START Records for this task

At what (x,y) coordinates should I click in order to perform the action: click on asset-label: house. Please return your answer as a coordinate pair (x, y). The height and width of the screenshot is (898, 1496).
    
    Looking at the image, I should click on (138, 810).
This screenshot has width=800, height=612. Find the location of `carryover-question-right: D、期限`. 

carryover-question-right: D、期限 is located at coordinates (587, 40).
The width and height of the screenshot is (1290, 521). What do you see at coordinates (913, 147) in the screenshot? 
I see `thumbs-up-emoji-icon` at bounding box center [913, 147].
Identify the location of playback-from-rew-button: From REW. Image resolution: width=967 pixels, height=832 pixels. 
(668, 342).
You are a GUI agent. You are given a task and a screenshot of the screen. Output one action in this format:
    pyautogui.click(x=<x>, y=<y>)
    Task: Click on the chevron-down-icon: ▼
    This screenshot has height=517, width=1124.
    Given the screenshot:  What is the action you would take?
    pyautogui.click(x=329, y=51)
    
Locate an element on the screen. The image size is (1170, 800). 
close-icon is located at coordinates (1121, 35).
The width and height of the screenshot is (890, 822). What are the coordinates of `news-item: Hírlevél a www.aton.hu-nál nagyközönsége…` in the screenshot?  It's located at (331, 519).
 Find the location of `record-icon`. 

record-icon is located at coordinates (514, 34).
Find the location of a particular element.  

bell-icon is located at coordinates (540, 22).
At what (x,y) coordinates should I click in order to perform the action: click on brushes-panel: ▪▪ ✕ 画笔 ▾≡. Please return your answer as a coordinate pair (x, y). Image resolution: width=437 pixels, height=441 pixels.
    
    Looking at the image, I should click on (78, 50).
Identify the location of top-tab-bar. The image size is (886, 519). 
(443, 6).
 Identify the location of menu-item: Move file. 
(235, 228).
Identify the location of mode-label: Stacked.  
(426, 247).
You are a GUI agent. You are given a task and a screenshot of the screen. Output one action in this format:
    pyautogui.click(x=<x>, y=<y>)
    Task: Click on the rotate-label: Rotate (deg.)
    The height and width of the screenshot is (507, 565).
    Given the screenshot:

END Records for this task

Work request>
Copy verbatim the stretch of the material from the start through the line containing "Looking at the image, I should click on (138, 810).".

Answer to the problem>
At what (x,y) coordinates should I click in order to perform the action: click on asset-label: house. Please return your answer as a coordinate pair (x, y). The height and width of the screenshot is (898, 1496).
    
    Looking at the image, I should click on (138, 810).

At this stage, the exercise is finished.